A form of hyperuricemia known as gout is brought on by an abnormality in purine metabolism, which results in increased synthesis or decreased excretion of uric acid. When uric acid levels in the blood are excessively high, sodium salts of uric acid are accumulated in joints, soft tissues, cartilages, and kidneys, triggering an inflammatory response in the affected tissues. Traditional Chinese medicine and natural remedies have received increasing attention in recent years for their potential efficacy, safety, and lack of side effects in the treatment of gout. The primary causes and pathogenesis of gout are thought to be damp-heat, phlegm turbidity, blood stasis, and insufficiency of the liver, spleen, and kidney. The fundamental syndromes of gout are damp-heat accumulation, stasis-heat accumulation, phlegm-turbidity block, and liver-kidney Yin deficit. Chinese medicine pairs DH and SG are frequently used to treat gout. In animal kidneys, it has been discovered that a 70% ethanol extract of DH can increase the expression of the genes and proteins for the organic anion transporters OAT1 and OAT2, while decreasing the expression of the genes and proteins for the urate transporter 1. Total saponins of DH can raise uric acid concentration and secretion, creatinine secretion, uric acid excretion fraction, and glomerular filtration uric acid secretion. They can also decrease serum uric acid level in a dose-dependent manner.

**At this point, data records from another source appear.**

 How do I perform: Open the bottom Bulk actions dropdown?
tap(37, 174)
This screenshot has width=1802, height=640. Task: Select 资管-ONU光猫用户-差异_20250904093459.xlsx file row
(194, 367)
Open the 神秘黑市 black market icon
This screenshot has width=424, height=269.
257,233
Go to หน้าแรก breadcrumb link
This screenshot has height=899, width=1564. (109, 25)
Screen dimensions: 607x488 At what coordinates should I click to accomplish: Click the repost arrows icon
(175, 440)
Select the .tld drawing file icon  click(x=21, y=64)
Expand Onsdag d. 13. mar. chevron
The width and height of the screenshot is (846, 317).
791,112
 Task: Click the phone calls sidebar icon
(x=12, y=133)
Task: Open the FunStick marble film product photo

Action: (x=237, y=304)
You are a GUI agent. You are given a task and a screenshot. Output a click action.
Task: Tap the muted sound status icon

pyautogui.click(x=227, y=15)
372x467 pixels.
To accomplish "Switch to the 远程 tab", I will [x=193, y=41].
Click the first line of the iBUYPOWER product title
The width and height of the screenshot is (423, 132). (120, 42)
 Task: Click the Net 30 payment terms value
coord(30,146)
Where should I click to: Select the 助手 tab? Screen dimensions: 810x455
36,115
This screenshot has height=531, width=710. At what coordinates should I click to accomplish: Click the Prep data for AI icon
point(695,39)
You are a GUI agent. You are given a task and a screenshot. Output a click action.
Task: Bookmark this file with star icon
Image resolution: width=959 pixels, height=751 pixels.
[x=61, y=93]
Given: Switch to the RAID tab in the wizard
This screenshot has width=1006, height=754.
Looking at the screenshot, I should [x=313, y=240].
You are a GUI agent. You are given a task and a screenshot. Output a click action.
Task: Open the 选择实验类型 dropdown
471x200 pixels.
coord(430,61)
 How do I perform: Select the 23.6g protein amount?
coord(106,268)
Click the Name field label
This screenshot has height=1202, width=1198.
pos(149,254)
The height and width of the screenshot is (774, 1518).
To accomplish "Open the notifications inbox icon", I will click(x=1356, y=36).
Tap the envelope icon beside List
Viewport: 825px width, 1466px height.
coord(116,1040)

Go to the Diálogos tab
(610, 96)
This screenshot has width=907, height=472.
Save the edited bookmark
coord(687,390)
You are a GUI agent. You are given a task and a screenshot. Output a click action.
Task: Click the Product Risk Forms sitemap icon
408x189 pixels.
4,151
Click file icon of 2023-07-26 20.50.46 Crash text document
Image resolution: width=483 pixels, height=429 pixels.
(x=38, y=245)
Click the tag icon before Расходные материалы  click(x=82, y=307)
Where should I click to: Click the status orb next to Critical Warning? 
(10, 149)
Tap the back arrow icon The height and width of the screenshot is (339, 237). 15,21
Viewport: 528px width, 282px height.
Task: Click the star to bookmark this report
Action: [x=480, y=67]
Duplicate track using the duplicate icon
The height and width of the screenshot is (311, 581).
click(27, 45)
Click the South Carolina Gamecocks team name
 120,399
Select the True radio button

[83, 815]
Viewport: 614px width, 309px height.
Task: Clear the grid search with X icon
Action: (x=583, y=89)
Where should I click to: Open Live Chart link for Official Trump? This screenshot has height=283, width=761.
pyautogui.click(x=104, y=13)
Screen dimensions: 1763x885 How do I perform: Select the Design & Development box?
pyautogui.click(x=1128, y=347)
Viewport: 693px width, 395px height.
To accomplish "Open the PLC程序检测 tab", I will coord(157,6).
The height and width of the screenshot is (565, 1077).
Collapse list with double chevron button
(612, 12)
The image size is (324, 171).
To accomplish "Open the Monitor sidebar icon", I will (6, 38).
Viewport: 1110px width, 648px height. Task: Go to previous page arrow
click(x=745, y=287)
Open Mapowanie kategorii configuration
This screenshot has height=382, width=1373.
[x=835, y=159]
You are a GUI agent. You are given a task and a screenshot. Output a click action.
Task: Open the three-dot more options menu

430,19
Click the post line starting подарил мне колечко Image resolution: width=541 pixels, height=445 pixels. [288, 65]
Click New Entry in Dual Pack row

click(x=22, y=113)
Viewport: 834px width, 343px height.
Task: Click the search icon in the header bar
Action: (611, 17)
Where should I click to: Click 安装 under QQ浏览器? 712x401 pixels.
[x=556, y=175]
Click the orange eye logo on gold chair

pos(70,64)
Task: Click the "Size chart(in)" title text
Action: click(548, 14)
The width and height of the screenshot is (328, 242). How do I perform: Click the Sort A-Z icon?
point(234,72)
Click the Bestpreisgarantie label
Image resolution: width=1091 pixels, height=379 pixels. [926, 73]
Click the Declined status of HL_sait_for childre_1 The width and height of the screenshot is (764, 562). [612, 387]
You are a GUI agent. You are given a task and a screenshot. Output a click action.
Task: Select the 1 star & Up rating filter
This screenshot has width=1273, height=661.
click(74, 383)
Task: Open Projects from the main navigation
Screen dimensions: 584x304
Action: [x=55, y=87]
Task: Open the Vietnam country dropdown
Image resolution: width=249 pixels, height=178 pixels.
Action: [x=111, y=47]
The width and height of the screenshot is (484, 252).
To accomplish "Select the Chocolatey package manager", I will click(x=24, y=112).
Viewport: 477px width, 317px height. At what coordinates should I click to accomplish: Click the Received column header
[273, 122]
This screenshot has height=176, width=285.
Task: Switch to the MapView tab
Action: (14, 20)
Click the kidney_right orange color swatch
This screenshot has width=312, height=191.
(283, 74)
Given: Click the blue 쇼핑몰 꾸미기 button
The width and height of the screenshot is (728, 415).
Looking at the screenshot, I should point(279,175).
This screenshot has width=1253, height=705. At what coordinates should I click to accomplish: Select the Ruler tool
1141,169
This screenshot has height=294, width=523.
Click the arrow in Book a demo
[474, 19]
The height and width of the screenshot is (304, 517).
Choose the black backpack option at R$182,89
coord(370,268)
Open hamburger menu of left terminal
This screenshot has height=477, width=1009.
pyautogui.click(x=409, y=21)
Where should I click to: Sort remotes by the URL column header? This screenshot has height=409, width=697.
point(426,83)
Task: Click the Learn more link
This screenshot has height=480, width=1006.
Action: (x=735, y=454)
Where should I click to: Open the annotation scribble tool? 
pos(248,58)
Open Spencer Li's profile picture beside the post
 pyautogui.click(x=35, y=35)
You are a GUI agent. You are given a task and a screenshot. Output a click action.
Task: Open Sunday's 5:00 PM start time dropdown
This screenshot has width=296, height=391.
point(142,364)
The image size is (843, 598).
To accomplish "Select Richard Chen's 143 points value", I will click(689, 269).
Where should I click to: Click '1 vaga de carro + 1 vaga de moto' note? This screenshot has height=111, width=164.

In rats with hyperuricemia, the water extract of DH can reduce the gene expression of Monocyte Chemoattractant Protein-1 (MCP-1) and Tumour Necrosis Factor-Alpha (TNF- α), Intercellular Adhesion Molecule-1 (ICAM-1), and Vascular Cell Adhesion Molecule-1 (VCAM-1), as well as enhance the body's ability to fight inflammation. Inhibiting Xanthione Oxidase (XOD) with SG can lower uric acid levels, lessen the oxidative stress brought on by hyperuricemia, minimize inflammation, and safeguard kidney function. Integrated component prediction and DS target pathway analysis technique employing network pharmacology have been used to more accurately determine the pharmacological efficacy of DS. From the viewpoint of the interaction network, the technique mines and extracts the possible synergistic impact of DH and SG. Recent studies discovered similar targets between gout and DS, including NLRP3, STS, EPHB2, PRKAA1, ROS1, SLC22A12, ATP8A2, IRF6, and P2RX7, which may be crucial for DS to treat gout. But further verification is needed for clinical and experimental investigations.